EXERCISE INSTRUCTIONS:
1) In the Delaware Section 203 passage, what level of ownership generally makes a person an "interested stockholder"?
2) Write the next part of the Delaware Section 203 passage, picking up after its last sentence.

SELECTION:
---

Delaware Section 203

   We are a Delaware corporation and are subject to Section 203 of the General
Corporation Law of Delaware. In general, Section 203 prevents an "interested
stockholder" (defined generally as a person owning 15 percent or more of our
outstanding voting stock) from engaging in a "business combination" (as defined
in Section 203) with us for three years following the time that person becomes
an interested stockholder unless (i) before that person became an interested
stockholder, our board of directors approved the transaction in which the
interested stockholder became an interested stockholder or approved the
business combination, (ii) upon completion of the transaction that resulted in
the interested stockholder's becoming an interested stockholder, the interested
stockholder owns at least 85 percent of our voting stock outstanding at the
time the transaction commenced (excluding stock held by directors who are also
officers of Lyondell and by employee stock plans that do not provide employees
with the right to determine confidentially whether shares held subject to the
plan will be tendered in a tender or an exchange offer) or (iii) at the time of
or subsequent to the transaction in which that person became an interested
stockholder, the business combination is approved by our board of directors and
authorized at a meeting of stockholders by the affirmative vote of the holders
of at least two-thirds of our outstanding voting stock not owned by the
interested stockholder.

   Under Section 203, these restrictions also do not apply to certain business
combinations proposed by an interested stockholder following the announcement
or notification of one of certain extraordinary transactions involving Lyondell
and a person who was not an interested stockholder during the previous three
years or who

                                       31


became an interested stockholder with the approval of a majority of our
directors, if that extraordinary transaction is approved or not opposed by a
majority of the directors who were directors before any person became an
interested stockholder in the previous three years or who were recommended for
election or elected to succeed such directors by a majority of such directors.

---

SUPPLIED MATERIAL:
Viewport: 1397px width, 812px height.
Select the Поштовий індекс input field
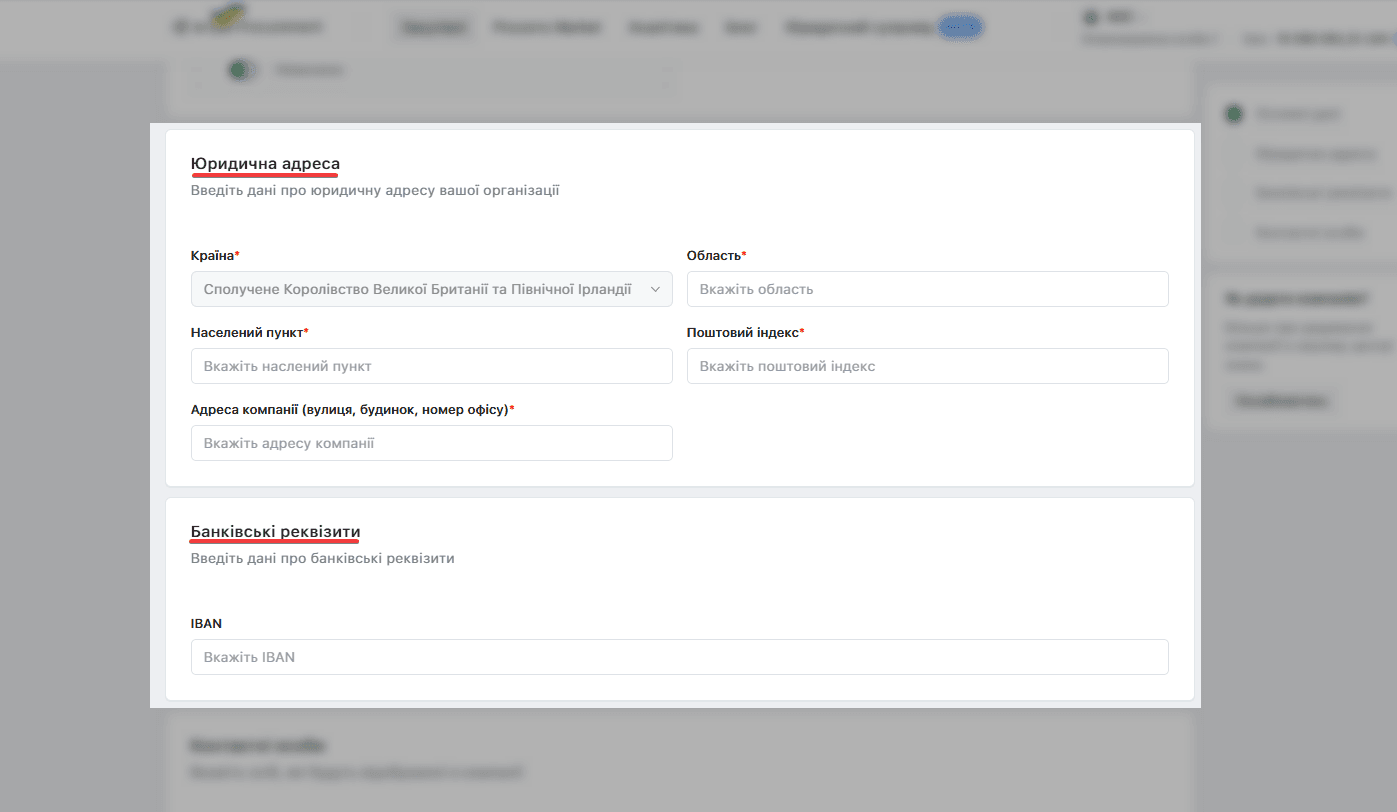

---

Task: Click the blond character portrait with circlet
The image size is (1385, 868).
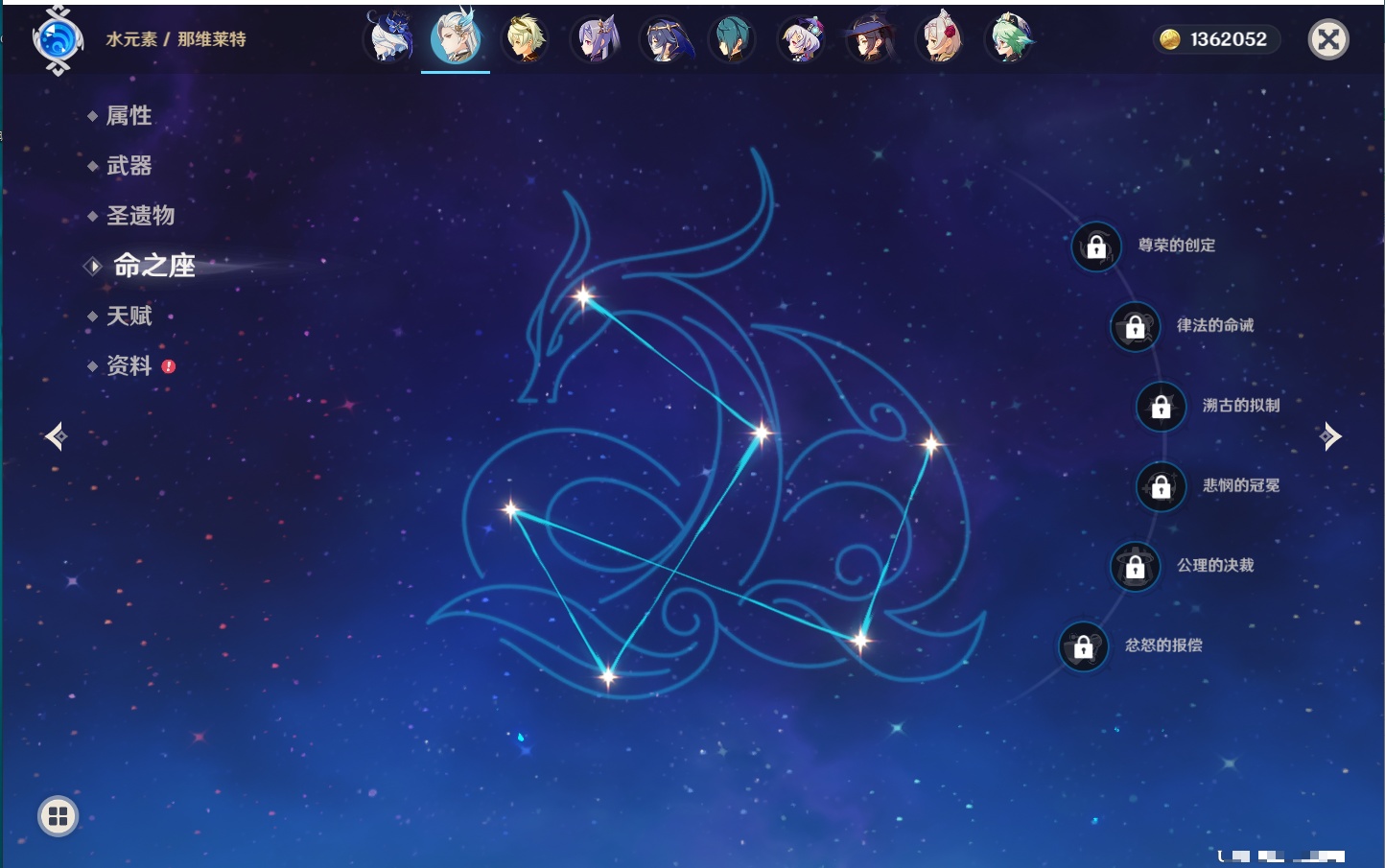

---

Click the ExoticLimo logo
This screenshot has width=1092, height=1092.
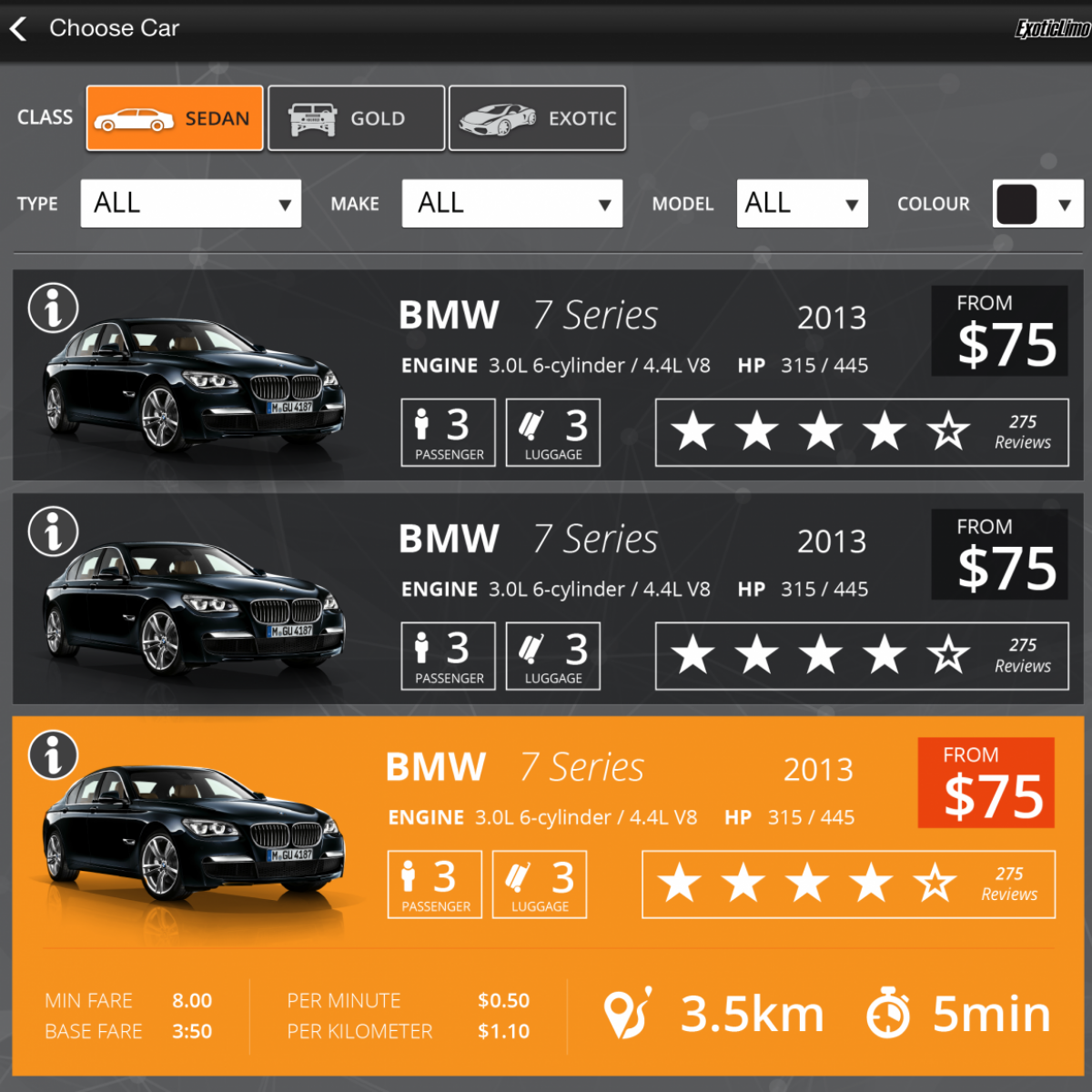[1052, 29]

---

TASK RESPONSES:
1) Owning 15 percent or more of the company's outstanding voting stock.

2)
Limitation on Directors' Liability

   Delaware law authorizes corporations to limit or eliminate the personal
liability of directors to corporations and their stockholders for monetary
damages for breach of directors' fiduciary duty of care. Our certificate of
incorporation limits the liability of our directors to us or the holders of our
common stock to the fullest extent permitted by Delaware law. Specifically, a
director will not be personally liable for monetary damages for breach of a
director's fiduciary duty as a director, except for the following liabilities:

  . for any breach of the director's duty of loyalty to us or the holders of
    our common stock;

  . for acts or omissions not in good faith or which involve intentional
    misconduct or a knowing violation of law;

  . for unlawful payments of dividends or unlawful stock repurchases or
    redemptions as provided in Section 174 of the General Corporation Law of
    Delaware; or

  . for any transaction from which the director derived an improper personal
    benefit.

   The inclusion of this provision in our certificate of incorporation may have
the effect of reducing the likelihood of derivative litigation against
directors and may discourage or deter stockholders or management from bringing
a lawsuit against directors for breach of their duty of care, even though such
an action, if successful, might otherwise have benefited us and the holders of
our common stock.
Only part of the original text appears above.